Alternate fortunes? The role of domestic ducks and geese from Roman to Medieval times in Britain
By Umberto Albarella
Documenta Archaeobiologiae III. Feathers, Grit and Symbolism, ed. by G.Grupe and J.Peters (2005)
Abstract: Zooarchaeological evidence indicates that birds played a smaller role in the economy of Roman than medieval Britain. Ducks are more common than geese in Roman sites while the opposite is the case for the medieval period, the change occurring soon after the end of the Roman period (i.e. the Anglo-Saxon period in England). Documentary, iconographic and archaeological evidence from inside and outside Britain indicates that while the goose was probably already domesticated by the 3rd millennium BC, a proper system of duck husbandry was only developed rather late and was not yet fully in place by Roman times. Bearing in mind the higher frequency of duck bones in Roman Britain, we must conclude that in this country goose husbandry was also little developed and that all anatid bones found in British Roman sites probably derive from wild rather than domestic birds. Goose husbandry increased in importance in medieval times but most duck bones found in this period may also be wild, particularly in the earlier part of the Middle Ages.

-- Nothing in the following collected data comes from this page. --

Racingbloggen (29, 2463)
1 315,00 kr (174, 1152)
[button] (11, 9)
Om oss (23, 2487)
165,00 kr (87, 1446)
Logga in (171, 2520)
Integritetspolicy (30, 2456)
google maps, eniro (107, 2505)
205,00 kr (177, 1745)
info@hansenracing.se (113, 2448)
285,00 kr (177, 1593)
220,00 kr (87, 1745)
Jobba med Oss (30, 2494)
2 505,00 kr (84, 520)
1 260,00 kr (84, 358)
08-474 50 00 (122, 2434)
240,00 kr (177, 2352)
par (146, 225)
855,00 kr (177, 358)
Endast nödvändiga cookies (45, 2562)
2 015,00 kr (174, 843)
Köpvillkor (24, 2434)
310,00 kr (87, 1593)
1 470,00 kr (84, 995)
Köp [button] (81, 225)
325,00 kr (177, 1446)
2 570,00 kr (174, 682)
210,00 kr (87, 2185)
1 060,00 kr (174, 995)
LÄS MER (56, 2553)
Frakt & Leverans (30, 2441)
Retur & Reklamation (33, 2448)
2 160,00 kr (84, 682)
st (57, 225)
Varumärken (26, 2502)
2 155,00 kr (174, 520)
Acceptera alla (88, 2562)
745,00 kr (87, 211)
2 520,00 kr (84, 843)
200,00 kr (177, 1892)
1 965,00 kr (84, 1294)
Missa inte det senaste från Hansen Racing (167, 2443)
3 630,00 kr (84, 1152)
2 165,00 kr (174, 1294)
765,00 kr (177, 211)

Introduction: Ducks and geese have been hunted by people for millennia and husbanded for centuries. Though they only rarely reached the economic importance of the domestic fowl, the domestic forms of these birds have represented for many societies a useful and occasionally important source of meat, eggs, feathers and companionship. The story of their relationship with people is, however, still very incompletely understood, partly because these ‘minor’ domesticates are rarely mentioned in historical documents, and partly because it is very difficult to attribute goose and duck bones found in archaeological sites to their domestic or wild forms.

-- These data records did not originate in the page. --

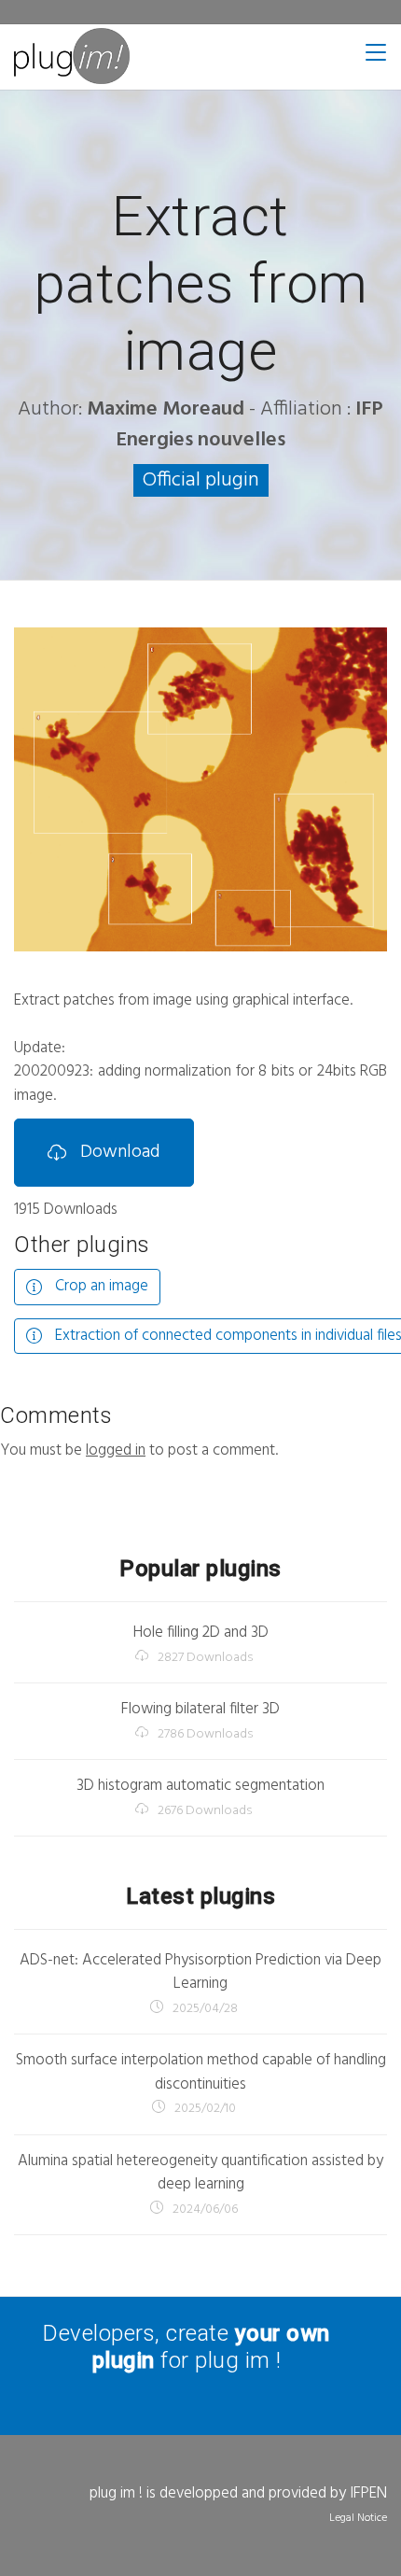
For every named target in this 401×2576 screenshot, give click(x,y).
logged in (115, 1450)
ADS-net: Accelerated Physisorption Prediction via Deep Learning (200, 1972)
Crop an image (99, 1286)
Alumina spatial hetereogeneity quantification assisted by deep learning (200, 2173)
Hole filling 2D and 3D (201, 1632)
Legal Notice (358, 2518)
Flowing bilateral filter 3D (200, 1709)
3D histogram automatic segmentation (200, 1785)
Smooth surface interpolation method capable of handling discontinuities (201, 2072)
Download (118, 1152)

In this paper the relative frequency of duck and goose bones found in archaeological sites of Roman and medieval times in Britain will be discussed. No attempt is made to discriminate between different wild species of ducks and geese or between wild and domestic forms of these birds. This might be attempted on the basis of biometrical and genetic evidence, but it would require a major re-analysis of a large number of archaeological assemblages, which is beyond the aims of this research. The evidence concerning the abundance of these birds in animal bone assemblages will rather be interpreted on the basis of what we know about the status of wildfowl hunting and husbandry from the onset of domestication up to the period discussed in this article.